Other Sources of ROI
As Kagan’s story shows, it’s still possible to get ROI from a combination of meaningful use incentives, efficiency, and higher charges. But it’s getting harder to pull off.
“Some people do get ROI, but it requires real change,” observes Rosemarie Nelson, a Medical Group Management Association healthcare consultant in Syracuse, New York and Medical Economics editorial consultant. “People want to keep what they do the same, so they try to retrofit the technology into their current processes. But in order to take advantage of what the technology offers, your processes must change.”
Next: Estimating a return on investment
Nelson says she has seen practices that don’t take advantage of their EHR’s ability to track test orders against results to see if they came back. Instead, nurses print out the orders and put them in a tickler file. Nor do they use patient portals that enable patients to self-register and enter their chief complaint and family/social history before scheduled visits.
Holmes agrees that process redesign is essential if practices want to increase efficiency. But because of the tight MU deadlines, she says, “people aren’t taking enough time to implement these systems in a way that might increase efficiency.”
The amount of additional revenue practices can realize by coding higher depends on whether they were undercoding before they got their EHRs, Holmes notes.
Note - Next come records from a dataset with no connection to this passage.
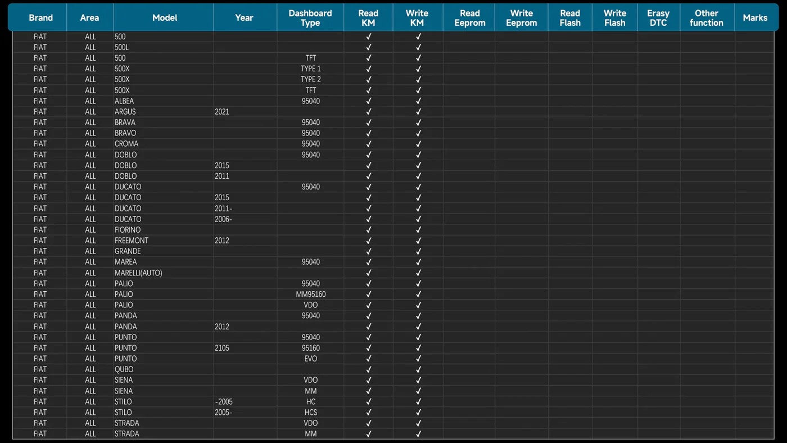This screenshot has width=787, height=443.
Task: Click the Write KM checkmark for ARGUS row
Action: coord(418,112)
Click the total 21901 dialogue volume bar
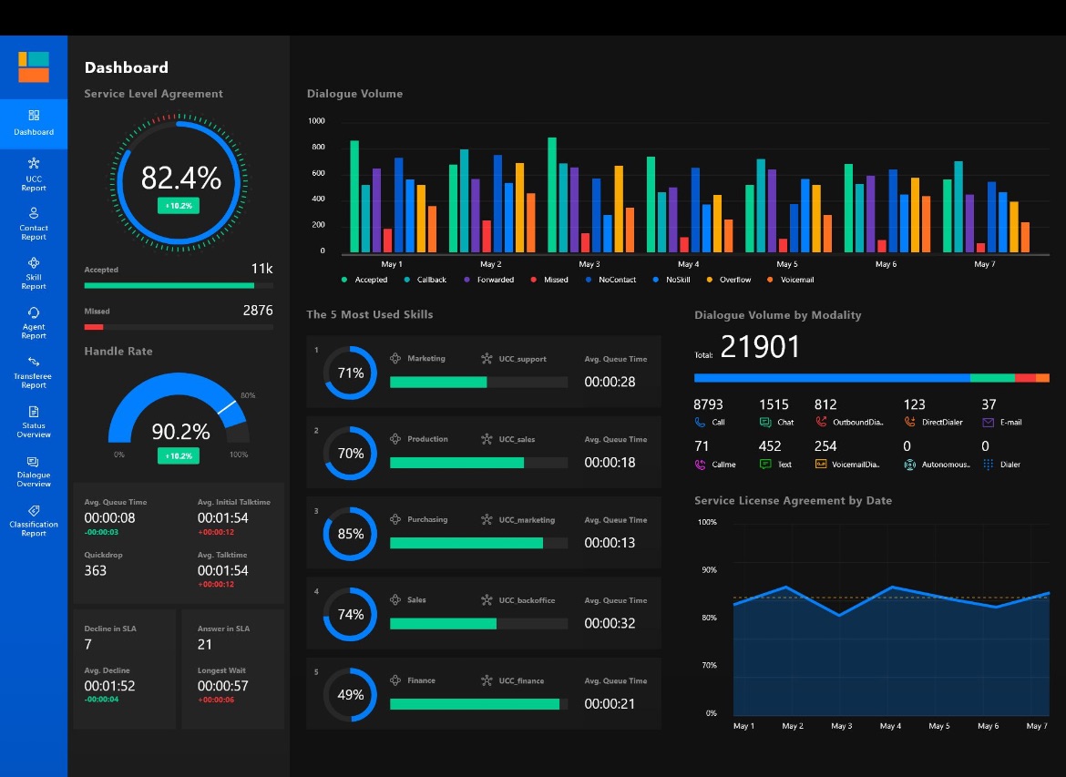This screenshot has height=777, width=1066. tap(871, 377)
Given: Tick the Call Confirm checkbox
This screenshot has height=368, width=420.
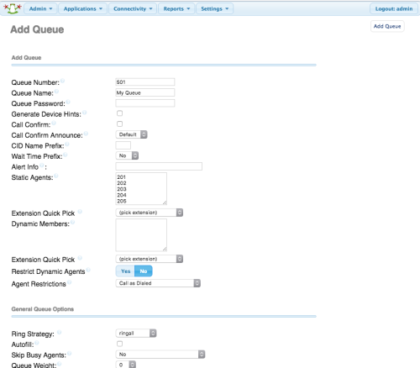Looking at the screenshot, I should (x=119, y=124).
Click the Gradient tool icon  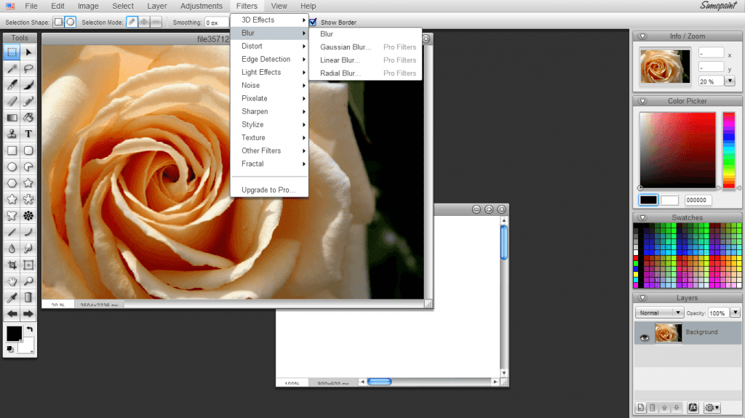pyautogui.click(x=12, y=118)
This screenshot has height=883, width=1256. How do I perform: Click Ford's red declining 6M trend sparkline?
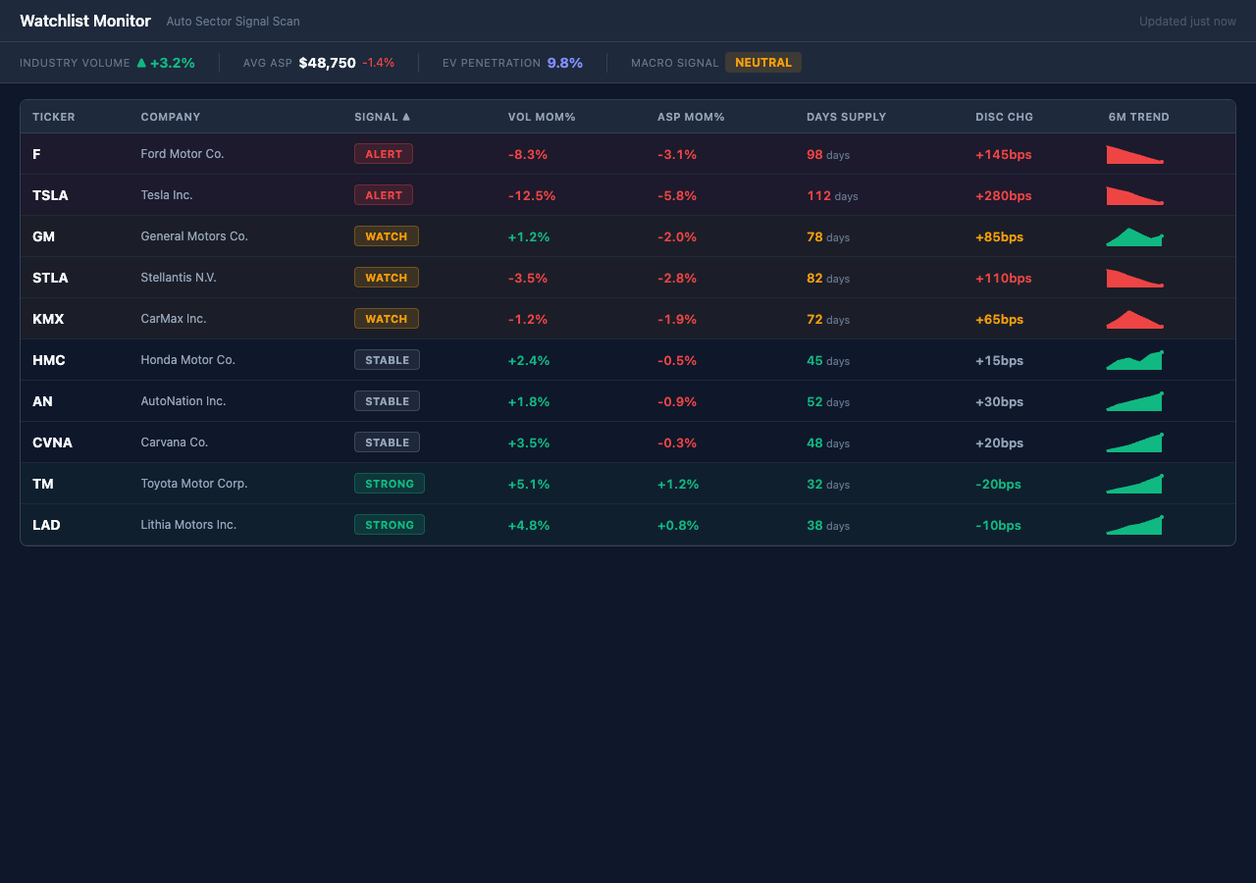[x=1135, y=154]
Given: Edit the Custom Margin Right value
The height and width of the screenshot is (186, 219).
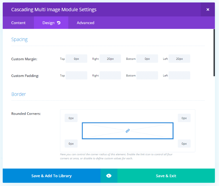Looking at the screenshot, I should tap(110, 59).
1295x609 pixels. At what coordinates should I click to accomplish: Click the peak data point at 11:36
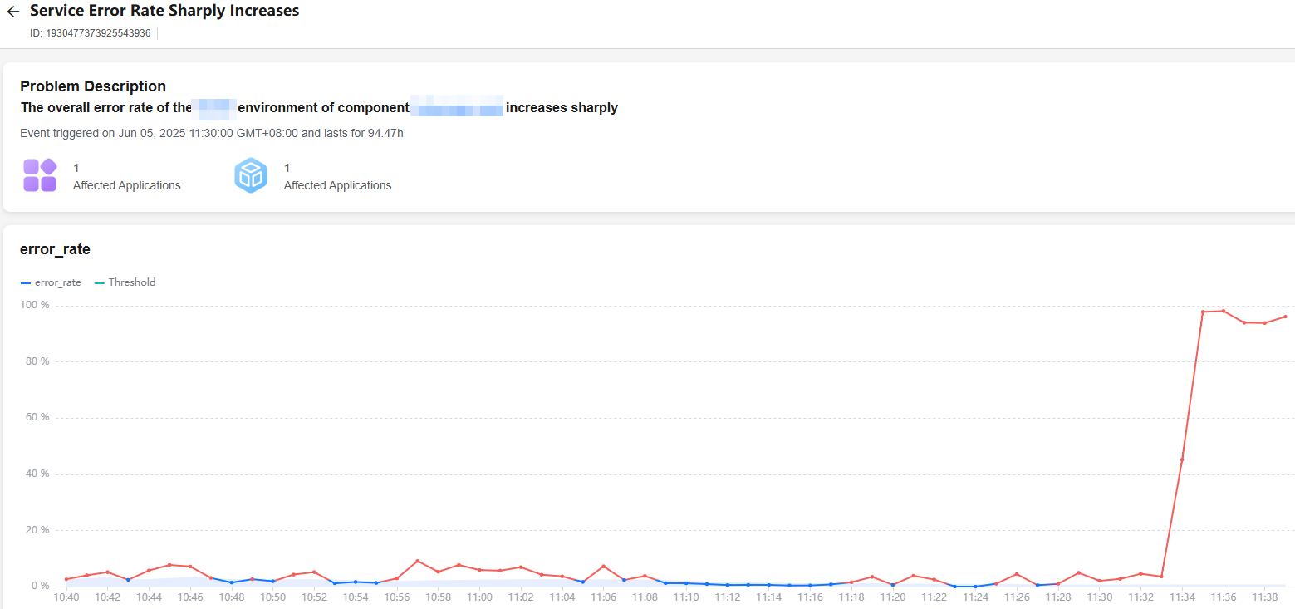(x=1224, y=311)
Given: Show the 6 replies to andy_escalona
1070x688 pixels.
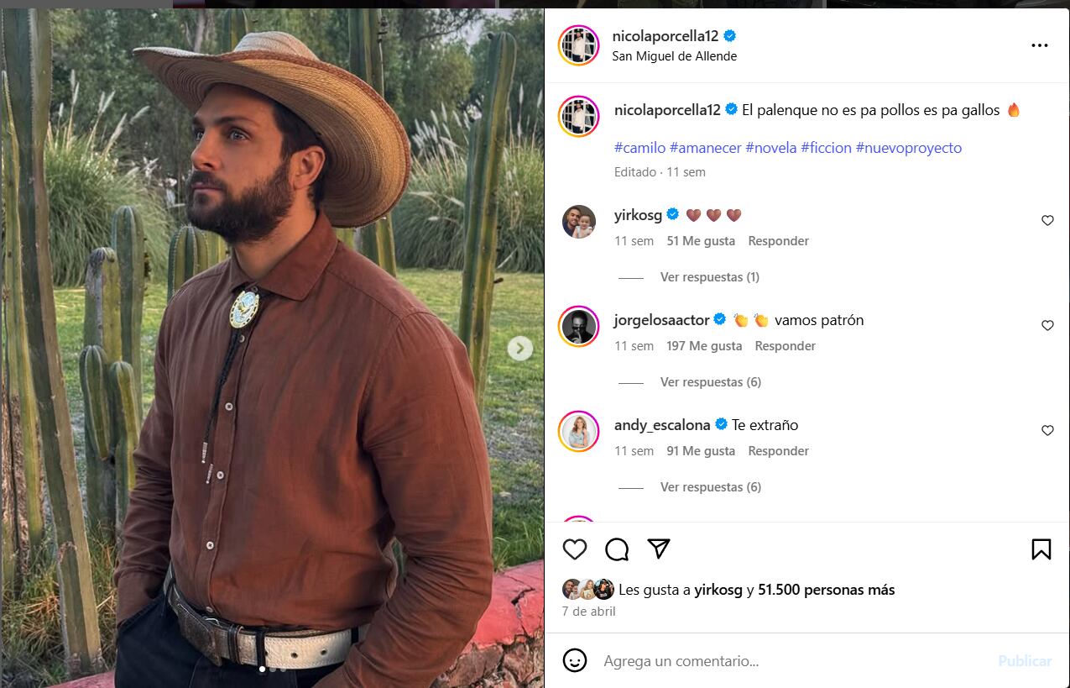Looking at the screenshot, I should [x=710, y=486].
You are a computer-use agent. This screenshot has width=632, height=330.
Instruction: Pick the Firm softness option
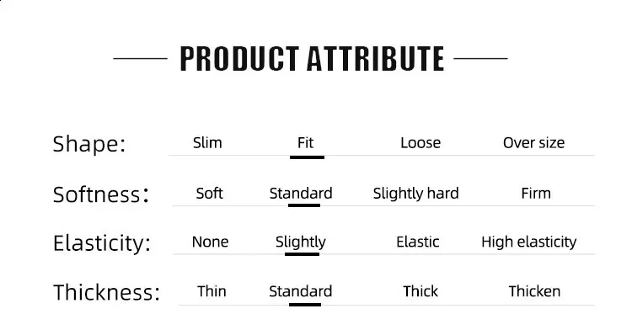(536, 194)
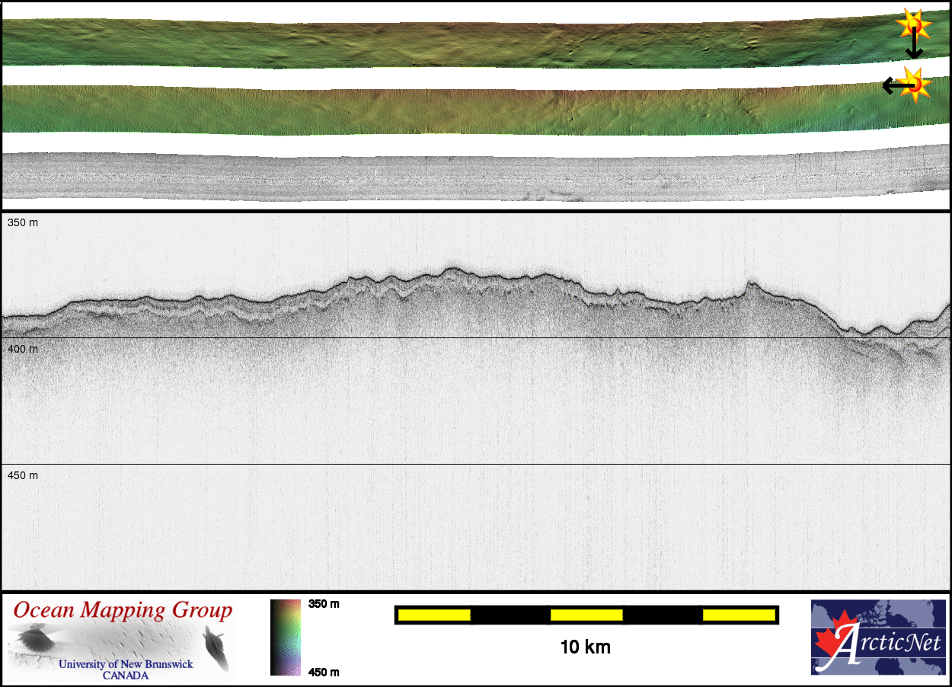Image resolution: width=952 pixels, height=687 pixels.
Task: Select the 450 m depth label in profile
Action: coord(23,475)
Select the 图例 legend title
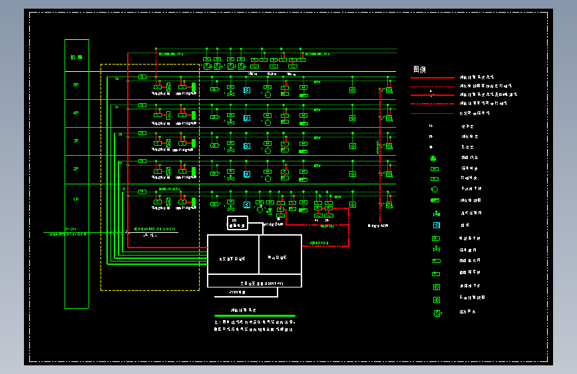Screen dimensions: 577x374 click(x=419, y=70)
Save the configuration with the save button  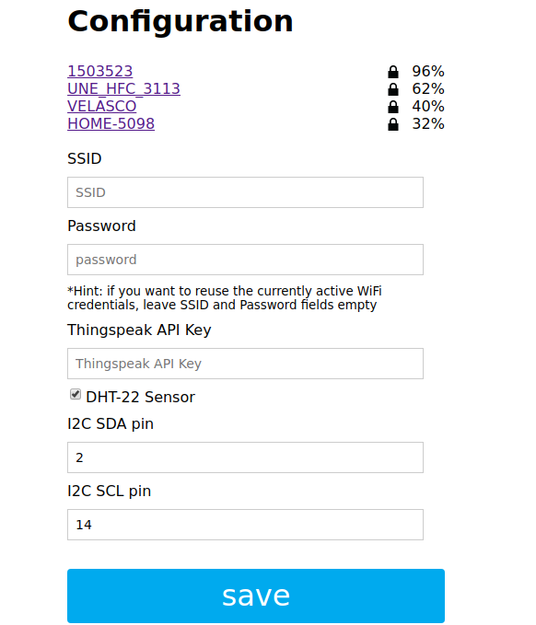(x=256, y=596)
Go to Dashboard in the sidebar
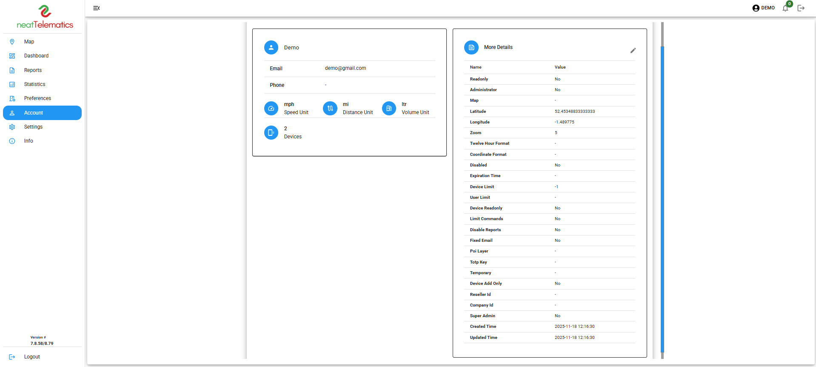 tap(36, 56)
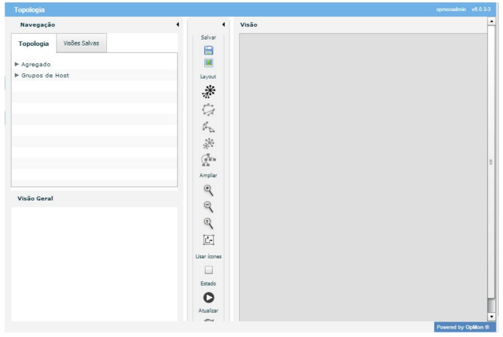This screenshot has width=503, height=337.
Task: Collapse the toolbar panel using its arrow
Action: pos(224,25)
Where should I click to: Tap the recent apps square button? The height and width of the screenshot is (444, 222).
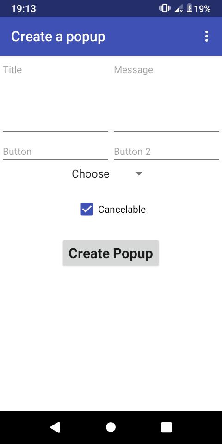[x=167, y=427]
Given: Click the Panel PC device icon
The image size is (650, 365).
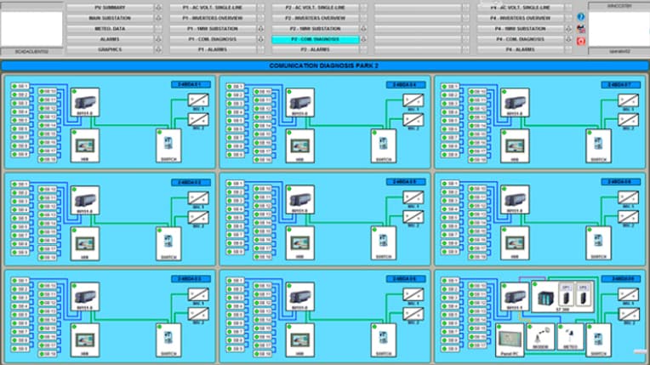Looking at the screenshot, I should (x=510, y=336).
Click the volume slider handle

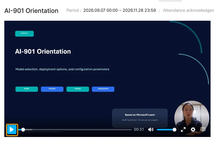coord(174,130)
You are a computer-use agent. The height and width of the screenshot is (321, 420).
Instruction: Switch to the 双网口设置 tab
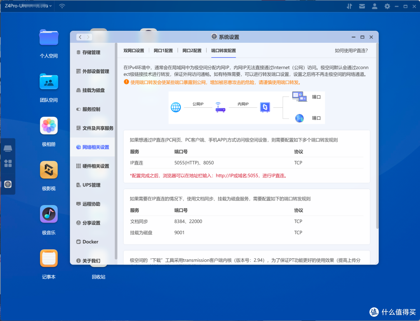[134, 50]
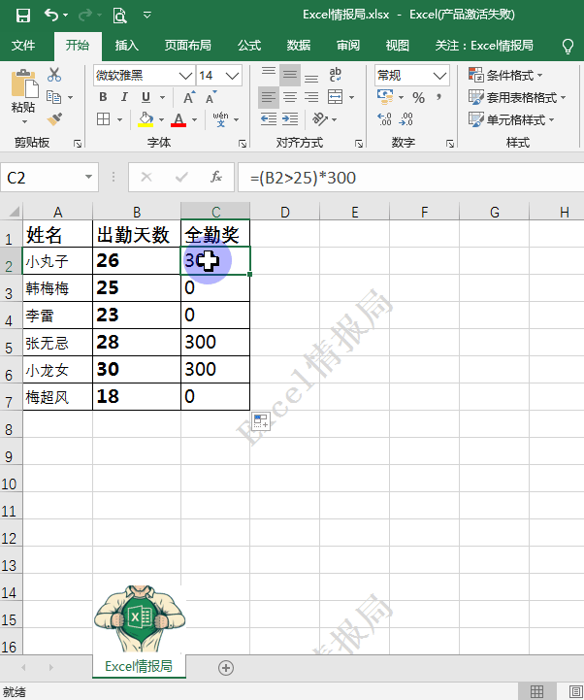Click the insert function fx icon

pyautogui.click(x=216, y=178)
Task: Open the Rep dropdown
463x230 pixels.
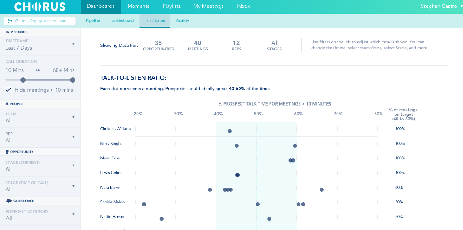Action: click(x=74, y=137)
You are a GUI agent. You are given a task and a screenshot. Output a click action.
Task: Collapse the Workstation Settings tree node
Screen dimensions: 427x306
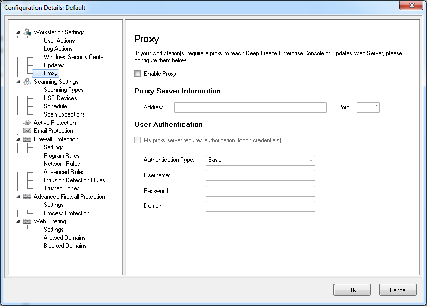point(18,32)
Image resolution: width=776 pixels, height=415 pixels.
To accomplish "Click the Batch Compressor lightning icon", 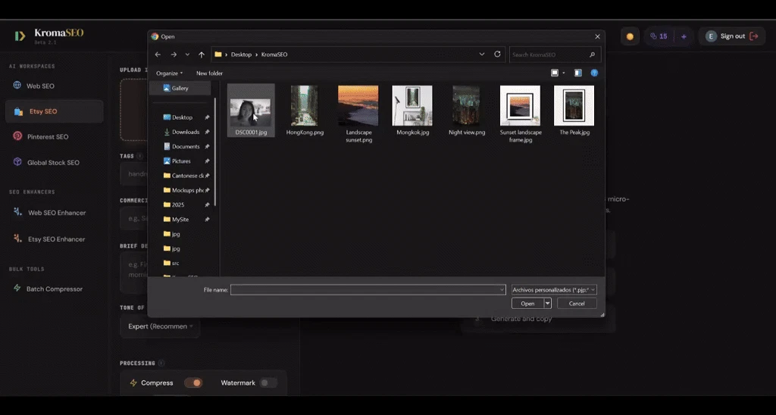I will (x=17, y=289).
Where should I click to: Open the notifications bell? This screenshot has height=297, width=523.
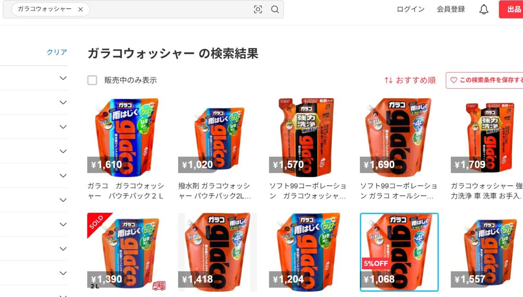pos(484,9)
But even if they could raise their charges by improving documentation, CMS is looking closely at physicians who copy parts of past notes into current notes or who document by exception. The threat of being accused of fraud has thrown a chill into physicians, she says. As a result, many are coding more conservatively.
Another key factor in ROI is the 5-year cost of an EHR system. Vendors of web-based EHRs claim that their products are cheaper than site-based systems because they have a lower upfront cost. But Nelson says that the research she’s seen shows that the differences in 5-year costs are “insignificant.”
Holmes contends, however, that there is a difference in cost that depends on the size of the practice. Larger groups can get economies of scale by hosting their own EHR, but small practices can’t. Therefore, the latter are probably better off with a cloud-based EHR, she says.
Costlier EHRs have sophisticated features not found in modestly-priced systems, including business intelligence and advanced reporting features that can be useful in population health management.
Holmes doesn’t think that small practices need these features.
“That’s one way to look at the ROI,” she points out. “How much are you paying for the stuff you’re actually using? If you’re paying $1 million for the EHR, but you’re only using the features and functions you could have gotten in a simpler EHR for $250,000, you may have overpaid.”
Nelson sees the cost/benefit ratio in terms of how well a practice implements its EHR. “A really good Amazing Charts implementation probably has a way better ratio than a poorly implemented NextGen,” she says.
Finally, don’t forget about the practice management system that comes with most EHRs. If that doesn’t work well, you’re going to feel the pain in your bottom line.
For a variety of reasons, including the challenge of maintaining an interface, it makes sense to buy an integrated EHR/practice management system, rather than separate systems, Nelson notes. And if you outsource your billing, you should hire a service that uses the practice management system that comes with your EHR, she adds.
If you’re not getting ROI on your EHR, don’t despair; that EHR could be the ticket to future revenue streams. But to enjoy those added revenues, you’ll have to start participating in the programs and alternative care delivery systems available to you.
Also, don’t worry if you and your colleagues can’t yet use your EHRs to optimize your income from these new models. As Prince explains, “We’re succeeding despite the challenges that we have with getting any data out of our EHRs. We find that the ROI from that perspective is limited for now, but the potential is there.”